Dialogos (left to right): Albrecht Maurer, Katarina Livljanić, Norbert Rodenkirchen
I   f the number and variety of versions—and widespread and enduring popularity—can be any criterion of greatness, the tale of Judith, it must be conceded, is one of the great stories of the world’s literature.”
  —  Edna Purdie, The Story of Judith in German and English Literature.
The staged musical production of ‘Judith’ by Katarina Livljanić and members of the ensemble Dialogos tells the biblical tale of the beautiful enchantress, Judith, who seduces and then beheads the Assyrian general Holofernes to liberate the Hebrews. The score also includes a medieval 5-string fiddle, a lirica (Croatian traditional stringed instrument, tuned in ‘archaic’ manner), and archaic flutes.
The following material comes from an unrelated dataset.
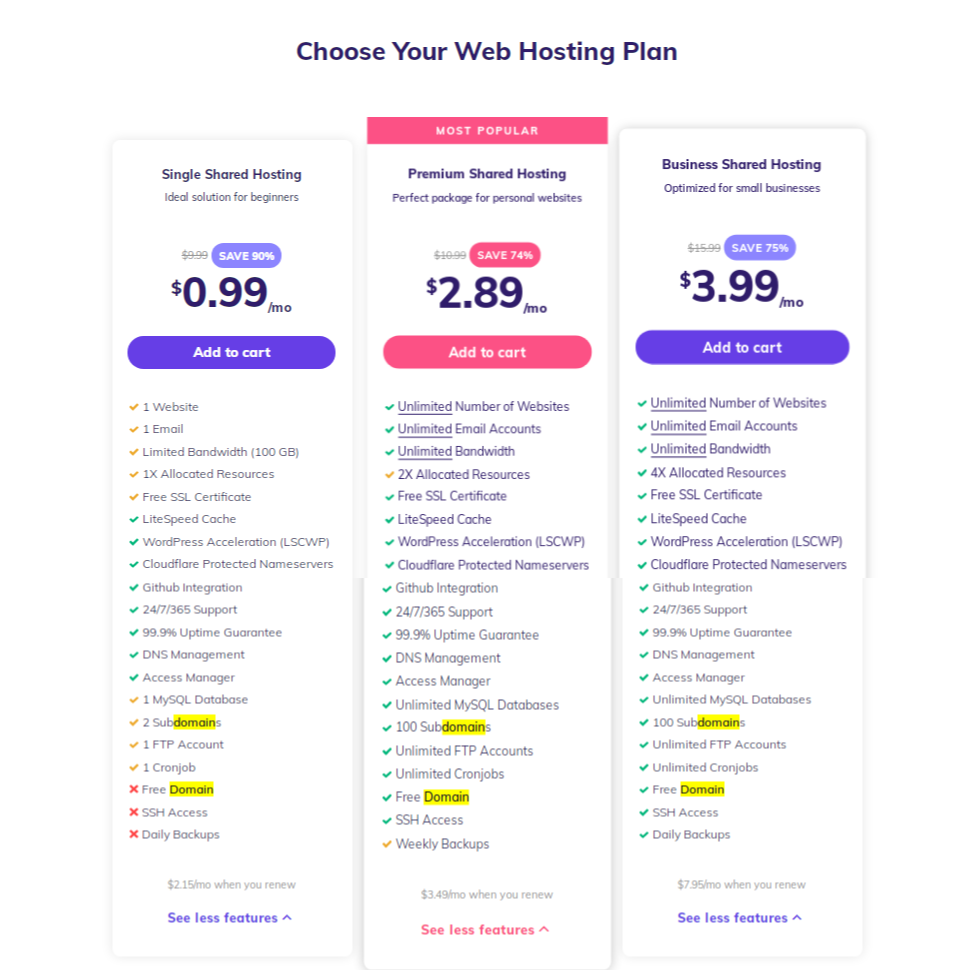Add Premium Shared Hosting to cart
This screenshot has height=970, width=958.
tap(487, 352)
The beauty and Croatian authenticity of Livljanić’s voice, the narrative and discursive power of the instrumental parts, the elegance of the staging and lighting, and the poetics of the carefully devised, historically informed Glagolitic text (and translation that is sympathetic to the needs of the audience, as opposed to Livljanić’s fellow scholars)—all of these combine to achieve a compelling artistic result, just as with ‘Vision of Tondal’ and other of Dialogos’s productions.

Character development in Livljanić’s version of ‘Judith’ is fuller than in the simplified accounts of the story that are familiar to us, and far more complex than in the synoptic artworks through which most of us are acquainted with it ... Klimt and Caravaggio and Reubens and so many others.
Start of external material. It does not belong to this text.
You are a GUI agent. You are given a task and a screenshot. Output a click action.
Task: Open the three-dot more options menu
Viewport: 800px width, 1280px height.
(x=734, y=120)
Holofernes, the general of the Babylonian King Nebuchadrezzar, whose decapitation by Judith is referenced in the Old Testament. Holofernes, the powerful general of King Nebuchadnezzar’s army. A number of provinces of the Second Jewish Commonwealth had withheld their assistance from Nebuchadnezzar and his government—had declined to join the coalition of the willing. So now comes Holofernes, the guy Nebuchadnezzar dispatches to give them an offer they couldn’t refuse.
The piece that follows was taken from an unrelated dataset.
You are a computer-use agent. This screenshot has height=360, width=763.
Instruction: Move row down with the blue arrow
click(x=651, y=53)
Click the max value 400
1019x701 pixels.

The historical general did lay siege to Bethulia. The city was on the verge of surrendering but was saved by Judith, a beautiful Hebrew widow who preyed upon Holofernes’s huge vanity, deceived him, drank him under the table, sliced off his head in bed. Judith, she who then returned to Bethulia displaying the severed head, after which the Hebrews went on to beat Nebuchadnezzar’s now-generalless army. Morals: Be careful who you drink with, and be sure to drink responsibly.

Katarina Livljanić
Ensemble Dialogos
  • Katarina Livljanić (voice)
  • Albrecht Maurer (5-string fiddle)
  • Norbert Rodenkirchen (flutes)
  • Sanda Herzic (staging, scenography and costumes)
  • Marie Bellot (lighting design and direction)
Livljanić’s voice—alternately, narrator/seductress/warrior/mind/spirit—leads the listener through this biblical story of Judith, transformed here into historically-informed music theatre, instantiating characters who hail from the old biblical and Croatian Glagolitic texts to become amazingly relevant to contemporary society—both in terms of gender issues, and in terms of calling into question what is ‘justified violence’ and whether or not there is such a thing as a ‘just war’. Renaissance Glagolitic chant forms the musical structure of the performance. Accompanying Livljanić’s voice, the medieval lirica and 5-string fiddle and flutes give Marko Marulić’s Glagolitic text vivid, dramatic color.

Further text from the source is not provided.